AWC Board of Consultants discusses strategies
On the morning of July 5th, the Academic Working Capital‘s Board of Consultants gathered in São Paulo-SP to discuss the directions of the initiative and possible strategies to expand the program within universities. In addition to the AWC team, the meeting was attended by the Professor and Scientific Coordinator of University of São Paulo-USP’s Policy and Technology Management Center, Guilherme Ary Plonsky; the Director of Acelera Partners, Eduardo Grytz; the Project Manager of DEV Tecnologia, Silvia Takey; and the angel investor Marco Poli. This was the second meeting of the AWC Board of Consultants, which had already met in November 2016.
The AWC academic coordinator and USP Professor, Marcos Barretto, opened the meeting recalling the methodological aspect of the program, which is essentially pedagogical. He also said that, this year, AWC is working with a pilot project with students of State Technical Schools (Etecs), who are younger. The content coordinator, Diogo Dutra, pointed out that AWC’s essence – supporting TCCs (Undergraduate Final Papers) – brings out two advantages: TCCs are technologies close to the market and graduation is a time when students are propitious to take risks.
“AWC is an educational action, but at the same time it has a great potential to actually generate companies,” concluded Diogo. “We do not demand bombastic technological innovations, and we do not want to be only in the prototype. We want to generate companies that generate income. This is what motivates some of the decisions we make,” Marcos added. Marcos and Diogo explained the AWC changes for this year – the focus on scientific entrepreneurship, the profile of the monitors and the emphasis on the language of the experiment and not on MVP (minimum viable product). The counselors learned about a few projects for 2017, the numbers of this edition (so far, 1432 interviews and 62 experiments have been accomplished and 2 groups already have early adopter), the tools being used and feedback from students about the process.

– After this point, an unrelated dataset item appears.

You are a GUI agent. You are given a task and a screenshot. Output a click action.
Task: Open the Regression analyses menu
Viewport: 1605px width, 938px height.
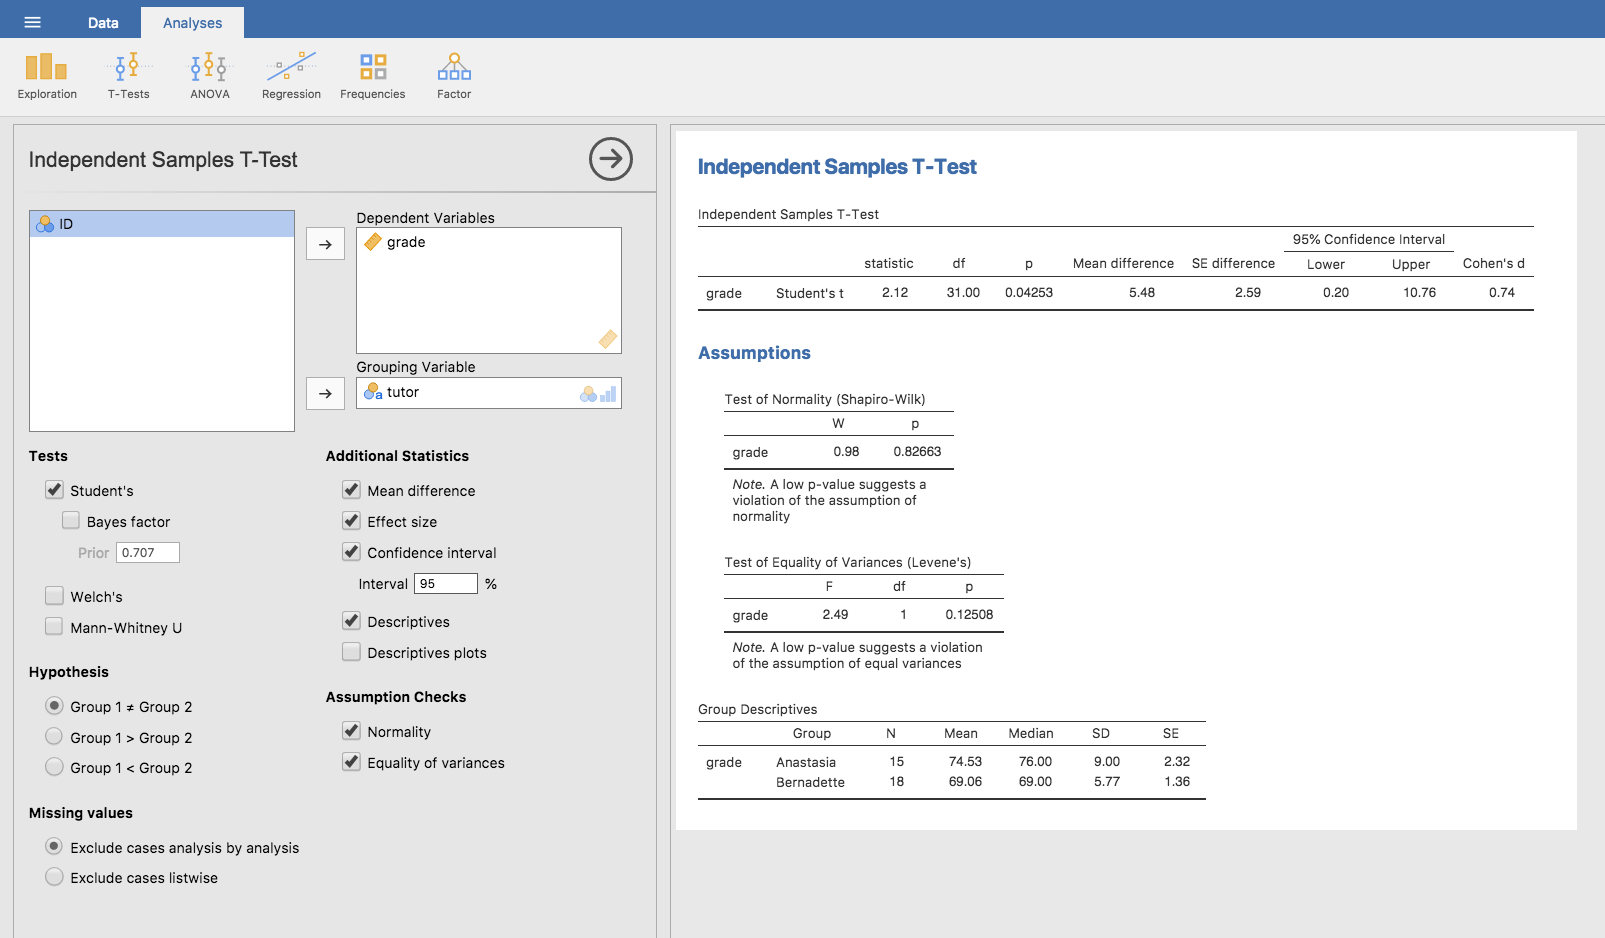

Following the presentation on the program, counselors were invited to discuss alternatives for their scalability within universities and in other States. Eduardo Grytz and Silvia Takey talked about experiences that are already in progress and proposed networking and the work through franchises. Eduardo suggested holding training courses with multipliers from universities, which later would be sent to field for the accomplishment of a first pilot project with interaction via digital tools. “You create a franchise within the university. And because you are focusing on real tech, it makes sense to be within the university,” he said.
Professor Guilherme Ary Plonsky recalled that it is necessary to think about institutional issues and not forget about the figure of the advisor. “I feel that AWC is a guerrilla warfare. And guerrilla warfare works and can be very effective, but one day you will want to take power. And when you want to take power, the regime is different,” he compared. Ary also mentioned the university’s internal forces, such as the Technological Innovation Centers (NITs), which are in the process of maturation in Brazil.
Angel investor Marco Poli spoke of national and international initiatives and suggested a model divided into regions and in semesters: in the first, mentoring is done remotely; in the second, the student works in-person. “In order to have depth [that AWC has today], you use capillarity and give depth in the last three months,” he advised.
The next AWC Board of Consultants meeting is due to take place in October.